**Work order**
Lines holding the word "info" must be located in the listing below and copied.

*** Block opens ***

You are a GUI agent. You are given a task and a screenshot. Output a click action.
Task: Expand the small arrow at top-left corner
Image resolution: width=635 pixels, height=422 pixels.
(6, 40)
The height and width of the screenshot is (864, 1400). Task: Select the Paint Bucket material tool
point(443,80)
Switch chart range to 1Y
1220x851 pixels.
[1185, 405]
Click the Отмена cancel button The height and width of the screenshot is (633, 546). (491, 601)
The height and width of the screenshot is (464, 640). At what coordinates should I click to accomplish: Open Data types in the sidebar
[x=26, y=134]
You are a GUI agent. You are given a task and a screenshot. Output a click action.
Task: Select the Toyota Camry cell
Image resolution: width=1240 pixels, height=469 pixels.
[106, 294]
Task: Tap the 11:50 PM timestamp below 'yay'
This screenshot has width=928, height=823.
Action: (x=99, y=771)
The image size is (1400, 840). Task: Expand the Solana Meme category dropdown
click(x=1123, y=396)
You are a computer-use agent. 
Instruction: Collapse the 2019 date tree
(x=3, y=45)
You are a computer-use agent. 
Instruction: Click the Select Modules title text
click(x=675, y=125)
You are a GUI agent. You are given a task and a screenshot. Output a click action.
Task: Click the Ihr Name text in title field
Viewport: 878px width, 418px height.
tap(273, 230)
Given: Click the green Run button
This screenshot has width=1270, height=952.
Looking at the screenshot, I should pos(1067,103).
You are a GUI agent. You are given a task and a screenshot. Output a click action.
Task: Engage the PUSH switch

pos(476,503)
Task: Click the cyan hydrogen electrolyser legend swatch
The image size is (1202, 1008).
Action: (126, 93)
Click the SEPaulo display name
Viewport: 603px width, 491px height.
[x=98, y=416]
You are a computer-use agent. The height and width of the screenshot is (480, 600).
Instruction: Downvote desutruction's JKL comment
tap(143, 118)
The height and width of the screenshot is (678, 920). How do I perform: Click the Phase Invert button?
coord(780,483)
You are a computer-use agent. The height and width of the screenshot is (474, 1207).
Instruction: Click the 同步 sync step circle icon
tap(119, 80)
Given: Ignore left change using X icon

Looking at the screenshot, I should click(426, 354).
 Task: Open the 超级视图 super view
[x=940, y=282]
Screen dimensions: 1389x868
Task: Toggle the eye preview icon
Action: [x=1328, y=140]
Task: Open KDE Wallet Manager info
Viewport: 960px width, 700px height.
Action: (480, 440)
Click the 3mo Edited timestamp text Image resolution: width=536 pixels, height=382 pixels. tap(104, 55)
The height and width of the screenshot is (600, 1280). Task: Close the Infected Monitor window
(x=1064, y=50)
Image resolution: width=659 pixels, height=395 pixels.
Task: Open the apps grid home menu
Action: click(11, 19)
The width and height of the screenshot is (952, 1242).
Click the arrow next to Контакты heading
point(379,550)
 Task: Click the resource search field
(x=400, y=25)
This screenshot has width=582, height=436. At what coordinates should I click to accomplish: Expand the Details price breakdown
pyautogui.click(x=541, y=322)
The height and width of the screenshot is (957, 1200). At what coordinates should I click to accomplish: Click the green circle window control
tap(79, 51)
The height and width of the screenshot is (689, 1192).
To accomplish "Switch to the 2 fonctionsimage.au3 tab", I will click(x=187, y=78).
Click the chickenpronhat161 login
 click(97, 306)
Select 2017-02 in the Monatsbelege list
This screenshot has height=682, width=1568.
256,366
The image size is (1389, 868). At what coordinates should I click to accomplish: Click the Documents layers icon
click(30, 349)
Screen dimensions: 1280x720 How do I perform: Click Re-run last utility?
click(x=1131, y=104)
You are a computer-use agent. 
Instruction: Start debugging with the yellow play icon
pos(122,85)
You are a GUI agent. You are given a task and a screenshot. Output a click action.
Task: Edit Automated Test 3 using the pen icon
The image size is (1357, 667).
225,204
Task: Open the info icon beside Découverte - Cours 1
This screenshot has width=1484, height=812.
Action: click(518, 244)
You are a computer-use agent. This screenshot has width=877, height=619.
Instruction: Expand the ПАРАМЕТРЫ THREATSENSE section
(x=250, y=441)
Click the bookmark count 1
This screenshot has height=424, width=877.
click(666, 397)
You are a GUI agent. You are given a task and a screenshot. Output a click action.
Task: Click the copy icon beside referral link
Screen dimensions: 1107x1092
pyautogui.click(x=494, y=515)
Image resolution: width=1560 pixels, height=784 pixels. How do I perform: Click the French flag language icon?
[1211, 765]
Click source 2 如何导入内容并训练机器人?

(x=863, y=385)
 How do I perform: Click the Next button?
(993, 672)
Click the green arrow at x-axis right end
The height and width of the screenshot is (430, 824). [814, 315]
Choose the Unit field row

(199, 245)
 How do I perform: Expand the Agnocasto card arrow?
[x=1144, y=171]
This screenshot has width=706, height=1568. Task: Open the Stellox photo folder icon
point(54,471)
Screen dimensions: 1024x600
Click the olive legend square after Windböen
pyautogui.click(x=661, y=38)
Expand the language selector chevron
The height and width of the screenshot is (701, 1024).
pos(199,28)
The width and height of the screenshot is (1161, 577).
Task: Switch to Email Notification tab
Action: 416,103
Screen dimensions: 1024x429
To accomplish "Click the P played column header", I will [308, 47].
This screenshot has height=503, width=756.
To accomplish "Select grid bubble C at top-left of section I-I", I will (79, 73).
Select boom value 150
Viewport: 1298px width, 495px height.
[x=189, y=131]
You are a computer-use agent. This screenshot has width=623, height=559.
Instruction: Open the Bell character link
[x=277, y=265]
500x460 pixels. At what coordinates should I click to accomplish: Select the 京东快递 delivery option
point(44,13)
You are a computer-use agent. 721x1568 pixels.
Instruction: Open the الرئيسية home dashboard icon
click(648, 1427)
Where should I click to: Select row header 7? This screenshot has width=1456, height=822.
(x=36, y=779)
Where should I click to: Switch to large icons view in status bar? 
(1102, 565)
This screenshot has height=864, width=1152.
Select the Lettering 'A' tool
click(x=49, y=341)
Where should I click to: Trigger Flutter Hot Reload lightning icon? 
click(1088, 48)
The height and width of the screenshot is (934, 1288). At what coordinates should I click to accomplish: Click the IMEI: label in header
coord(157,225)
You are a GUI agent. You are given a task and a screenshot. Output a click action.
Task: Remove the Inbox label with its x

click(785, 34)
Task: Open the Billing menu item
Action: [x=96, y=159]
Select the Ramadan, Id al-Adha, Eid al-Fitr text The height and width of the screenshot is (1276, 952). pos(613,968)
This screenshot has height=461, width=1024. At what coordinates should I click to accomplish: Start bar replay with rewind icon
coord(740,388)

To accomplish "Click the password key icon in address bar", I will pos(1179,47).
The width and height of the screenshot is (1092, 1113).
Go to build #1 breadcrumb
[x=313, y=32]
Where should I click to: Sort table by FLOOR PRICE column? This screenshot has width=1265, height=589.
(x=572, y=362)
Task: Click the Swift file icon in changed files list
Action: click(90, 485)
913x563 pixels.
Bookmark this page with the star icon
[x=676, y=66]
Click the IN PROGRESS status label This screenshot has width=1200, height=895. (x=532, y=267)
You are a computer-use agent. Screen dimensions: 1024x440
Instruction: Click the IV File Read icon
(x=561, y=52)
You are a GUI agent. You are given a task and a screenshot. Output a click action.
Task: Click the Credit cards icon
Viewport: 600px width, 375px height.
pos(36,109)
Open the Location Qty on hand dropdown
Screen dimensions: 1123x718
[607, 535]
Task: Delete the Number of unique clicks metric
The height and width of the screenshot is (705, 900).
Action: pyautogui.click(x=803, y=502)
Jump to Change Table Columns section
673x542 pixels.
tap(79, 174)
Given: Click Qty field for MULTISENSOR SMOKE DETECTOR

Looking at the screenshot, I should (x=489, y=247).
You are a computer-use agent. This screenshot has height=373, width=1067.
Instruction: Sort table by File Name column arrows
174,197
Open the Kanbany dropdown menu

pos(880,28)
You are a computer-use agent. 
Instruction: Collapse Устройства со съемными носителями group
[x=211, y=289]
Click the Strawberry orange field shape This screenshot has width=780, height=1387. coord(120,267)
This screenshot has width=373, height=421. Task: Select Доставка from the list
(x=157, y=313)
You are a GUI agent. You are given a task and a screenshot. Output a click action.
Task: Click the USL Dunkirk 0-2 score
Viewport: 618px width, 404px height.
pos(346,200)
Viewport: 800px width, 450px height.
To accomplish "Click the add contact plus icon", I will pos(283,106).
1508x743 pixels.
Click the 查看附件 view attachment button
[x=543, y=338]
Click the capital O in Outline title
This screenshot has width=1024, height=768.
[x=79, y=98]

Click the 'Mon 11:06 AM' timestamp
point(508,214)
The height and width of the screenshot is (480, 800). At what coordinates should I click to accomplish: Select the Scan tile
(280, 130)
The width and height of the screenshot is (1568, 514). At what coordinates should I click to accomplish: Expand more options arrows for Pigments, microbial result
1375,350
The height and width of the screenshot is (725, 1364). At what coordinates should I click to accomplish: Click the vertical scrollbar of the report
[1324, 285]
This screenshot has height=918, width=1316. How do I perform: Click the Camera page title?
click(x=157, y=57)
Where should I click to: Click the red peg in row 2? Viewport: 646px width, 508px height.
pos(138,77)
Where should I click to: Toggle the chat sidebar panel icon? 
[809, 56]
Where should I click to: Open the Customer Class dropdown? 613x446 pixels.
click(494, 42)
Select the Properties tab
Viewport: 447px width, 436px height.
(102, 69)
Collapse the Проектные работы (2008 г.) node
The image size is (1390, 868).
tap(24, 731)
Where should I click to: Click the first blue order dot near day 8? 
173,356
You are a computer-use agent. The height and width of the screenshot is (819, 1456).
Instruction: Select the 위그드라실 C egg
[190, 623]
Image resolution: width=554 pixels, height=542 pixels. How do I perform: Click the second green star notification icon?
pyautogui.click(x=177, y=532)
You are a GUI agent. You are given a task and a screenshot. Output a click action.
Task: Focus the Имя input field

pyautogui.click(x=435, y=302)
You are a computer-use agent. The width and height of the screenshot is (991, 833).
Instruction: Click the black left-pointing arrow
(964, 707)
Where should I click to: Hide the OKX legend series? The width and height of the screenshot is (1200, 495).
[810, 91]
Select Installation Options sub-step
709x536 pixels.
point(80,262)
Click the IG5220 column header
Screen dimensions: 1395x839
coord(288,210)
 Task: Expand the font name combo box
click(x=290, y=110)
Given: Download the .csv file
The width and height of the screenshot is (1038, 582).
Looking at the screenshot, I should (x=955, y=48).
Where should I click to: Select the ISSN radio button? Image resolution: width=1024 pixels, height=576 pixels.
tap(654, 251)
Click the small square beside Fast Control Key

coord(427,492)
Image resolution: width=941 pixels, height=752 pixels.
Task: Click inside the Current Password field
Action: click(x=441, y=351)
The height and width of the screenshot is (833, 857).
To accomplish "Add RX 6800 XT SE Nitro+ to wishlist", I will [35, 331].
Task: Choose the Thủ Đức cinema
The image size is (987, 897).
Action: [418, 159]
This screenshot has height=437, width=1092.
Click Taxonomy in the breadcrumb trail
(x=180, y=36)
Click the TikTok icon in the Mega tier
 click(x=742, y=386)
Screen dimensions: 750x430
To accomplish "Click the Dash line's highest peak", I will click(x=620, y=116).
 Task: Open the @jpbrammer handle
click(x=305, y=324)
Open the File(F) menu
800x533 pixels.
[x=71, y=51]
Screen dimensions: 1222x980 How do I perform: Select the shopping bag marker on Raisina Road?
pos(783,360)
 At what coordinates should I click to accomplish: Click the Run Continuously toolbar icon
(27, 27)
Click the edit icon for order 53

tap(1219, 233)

*** Block closes ***

**Reply**
Task: Open KDE Wallet Manager info
Task: Open the info icon beside Découverte - Cours 1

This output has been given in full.